Suggs says the effect the film could have on black youth could be tremendous: “With this type of hero, they’ll see somebody doing something for someone else, for the greater good. That allows our young males and females to say, ‘Hey, it’s not just about me making it just to make it, it’s about me making it so I can see what type of impact I can make on others in the community around me in a positive way.’ ”
His goal of $5,000 could send hundreds of kids to “Black Panther,” although he realizes if his group gets to that size, they may have to wait a little while to go.
“We’re shooting for the third weekend to do something here in Charlotte, because it’s gonna be pretty hectic the first two weekends.”
Indeed, if you haven’t purchased advance tickets to see “Black Panther,” it’d probably be wise to consider it if you’re hoping to see it in the next few days. Variety reported that industry tracking suggests the film could open to as much as $170 million at the box office in North America: That’s way above initial forecasts and would mean a new all-time record for Presidents Day weekend. (The record is currently held by another superhero movie – 2016’s “Deadpool,” starring Ryan Reynolds.)
Online ticketing service Fandango says advance sales for “Black Panther” are higher than any other first-quarter release in the company’s 18-year history.
“We’re currently living in the age of empowerment,” says Fandango.com managing editor Erik Davis, “and audiences for the last few years have been demanding more films from women, starring women, as well as more diversity in their casts, both in front of and behind the camera. So ‘Black Panther’ is landing at a time when audiences are desperate for this kind of movie to come out and make a big statement, and I think that’s why they’re rallying around it and helping elevating it. ... It’s sending a clear sign to Hollywood: that the future needs to look differently on the big screen.”

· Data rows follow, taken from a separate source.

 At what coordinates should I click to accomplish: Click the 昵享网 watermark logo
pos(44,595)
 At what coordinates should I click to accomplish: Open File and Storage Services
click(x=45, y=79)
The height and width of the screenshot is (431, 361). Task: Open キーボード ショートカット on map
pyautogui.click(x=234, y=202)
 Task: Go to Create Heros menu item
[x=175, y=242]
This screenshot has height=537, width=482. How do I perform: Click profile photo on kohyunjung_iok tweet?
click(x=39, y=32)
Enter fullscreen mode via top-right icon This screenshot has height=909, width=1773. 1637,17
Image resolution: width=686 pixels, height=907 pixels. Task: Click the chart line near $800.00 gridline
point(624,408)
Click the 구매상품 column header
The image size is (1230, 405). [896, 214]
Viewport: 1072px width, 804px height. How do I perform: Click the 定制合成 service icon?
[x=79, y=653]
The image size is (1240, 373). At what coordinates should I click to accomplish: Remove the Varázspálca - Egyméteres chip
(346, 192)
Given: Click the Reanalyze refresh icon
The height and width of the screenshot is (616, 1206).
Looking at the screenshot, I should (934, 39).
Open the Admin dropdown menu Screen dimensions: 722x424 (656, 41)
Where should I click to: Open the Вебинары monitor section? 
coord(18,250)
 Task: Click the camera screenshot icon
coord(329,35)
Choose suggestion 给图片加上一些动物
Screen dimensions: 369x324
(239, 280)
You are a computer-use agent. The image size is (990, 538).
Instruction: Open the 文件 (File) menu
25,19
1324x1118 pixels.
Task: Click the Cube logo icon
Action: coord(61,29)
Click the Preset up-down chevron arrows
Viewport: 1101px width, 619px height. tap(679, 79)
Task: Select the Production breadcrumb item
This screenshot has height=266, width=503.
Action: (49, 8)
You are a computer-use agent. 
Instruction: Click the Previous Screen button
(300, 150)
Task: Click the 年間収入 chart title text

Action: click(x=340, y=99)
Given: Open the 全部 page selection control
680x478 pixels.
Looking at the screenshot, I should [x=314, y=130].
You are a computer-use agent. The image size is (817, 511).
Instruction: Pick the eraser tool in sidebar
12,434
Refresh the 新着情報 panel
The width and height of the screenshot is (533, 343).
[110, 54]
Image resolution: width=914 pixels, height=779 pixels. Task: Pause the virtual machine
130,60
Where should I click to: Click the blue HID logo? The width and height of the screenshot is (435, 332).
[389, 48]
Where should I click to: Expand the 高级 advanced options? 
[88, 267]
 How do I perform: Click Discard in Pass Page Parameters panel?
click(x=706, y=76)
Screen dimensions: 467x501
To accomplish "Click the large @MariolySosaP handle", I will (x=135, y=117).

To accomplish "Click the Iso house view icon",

(Davis himself was so inspired by the movie, he says, that right after seeing it, he made a donation to a Black Panther Challenge campaign.)
What makes this unique, though, is the fact that – unlike most movies with all-black casts and a black director – “Black Panther” is predicted to be irresistible to non-black audiences. That’s because it’s a key part of what’s known as the Marvel Cinematic Universe, a series of now 18 films dating back to 2008’s “Iron Man.” The latest, 2017’s “Thor: Ragnorak,” became the 14th of those movies to eclipse $500 million in global box-office returns.
“If you’re a Marvel head, you can’t not see this film,” says Monica Palmer, a longtime comic-book fan who helped organized a buy-out of a 7 p.m. screening of “Black Panther” at Starlight on Thursday night for 147 members of the Zeta Beta Phi Sorority in Charlotte. “Anyone who misses it is gonna be lost on the significance (of the character) when the next Marvel film comes out. So, frankly, even if they don’t want to see it, they are going to see it.”
But what then? What happens after the credits roll and people walk out of the theater? If it’s a blockbuster hit, maybe others in Hollywood follow its lead. But will anything have changed?
Charlotte native Tiffany Fant hopes so. But she recognizes that the movie alone can’t do all the work, and so when she saw it coming down the pipe last year, she envisioned it as a long-term community-building opportunity.
The 38-year-old consultant and community organizer and her business partner Nakisa Glover have been working feverishly this week to finalize plans for “The Official Blackest Weekend Ever.” The three-day event will feature a variety of parties, a vendor fair, live music, a pep rally, a fish fry, two private screenings of “Black Panther,” and – perhaps most importantly to Fant – something they’re calling the “Wakanda Wind Down Brunch.” (Wakanda is the name of the African nation in “Black Panther.”)
“After we’ve had a good time, after we’ve celebrated culture, we want to talk about how do we continue to move forward with this energy and create some of the sustainable changes that we need to see in Charlotte within our community?” she says. “So it’s definitely about entertainment and fun, but also serving as a catalyst to start talking about the issues and mobilizing people in helping create the change that we need to see.”
And just for the record, “The Official Blackest Weekend Ever” is open to everyone.
“Celebrate this culture just like you would the Chinese New Year, or the Greek Festival, or the Indian Festival,” Fant says. “We’re celebrating culture. Come learn about our culture. Come celebrate it, just like you would anything else. Don’t feel like you can’t come because the word ‘blackest’ is in it. That is not referencing the attendees.”